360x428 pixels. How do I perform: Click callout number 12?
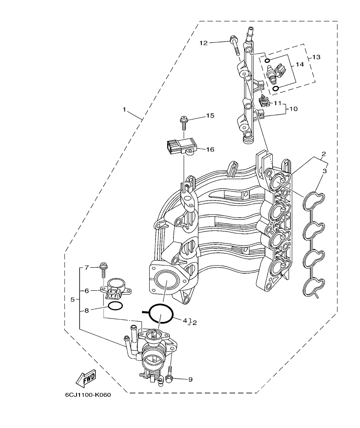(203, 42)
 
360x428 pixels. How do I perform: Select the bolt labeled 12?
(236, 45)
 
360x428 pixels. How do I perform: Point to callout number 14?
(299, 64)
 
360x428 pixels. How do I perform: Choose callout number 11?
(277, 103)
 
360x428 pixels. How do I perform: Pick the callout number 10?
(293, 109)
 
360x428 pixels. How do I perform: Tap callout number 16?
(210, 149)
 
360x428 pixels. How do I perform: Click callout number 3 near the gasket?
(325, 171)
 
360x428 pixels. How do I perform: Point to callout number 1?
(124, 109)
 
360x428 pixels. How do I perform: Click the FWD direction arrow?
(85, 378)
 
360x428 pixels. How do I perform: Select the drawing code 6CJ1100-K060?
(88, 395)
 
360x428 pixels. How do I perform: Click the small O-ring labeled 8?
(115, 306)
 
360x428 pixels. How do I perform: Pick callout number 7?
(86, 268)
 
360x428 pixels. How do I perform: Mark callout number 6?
------------------------
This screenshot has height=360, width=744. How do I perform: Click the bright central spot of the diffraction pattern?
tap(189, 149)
------------------------
[Work to do]: Please rewrite the material from the line with "360x428 pixels. How do I perform: Select the drawing" up to and including the line with "360x428 pixels. How do I perform: Mark", swapping "callout" for "label" and leaving everything else unchanged. Give only those lines.

[Result of this task]:
360x428 pixels. How do I perform: Select the drawing code 6CJ1100-K060?
(88, 395)
 
360x428 pixels. How do I perform: Click the small O-ring labeled 8?
(115, 306)
 
360x428 pixels. How do I perform: Pick label number 7?
(86, 268)
 
360x428 pixels. How do I perform: Mark label number 6?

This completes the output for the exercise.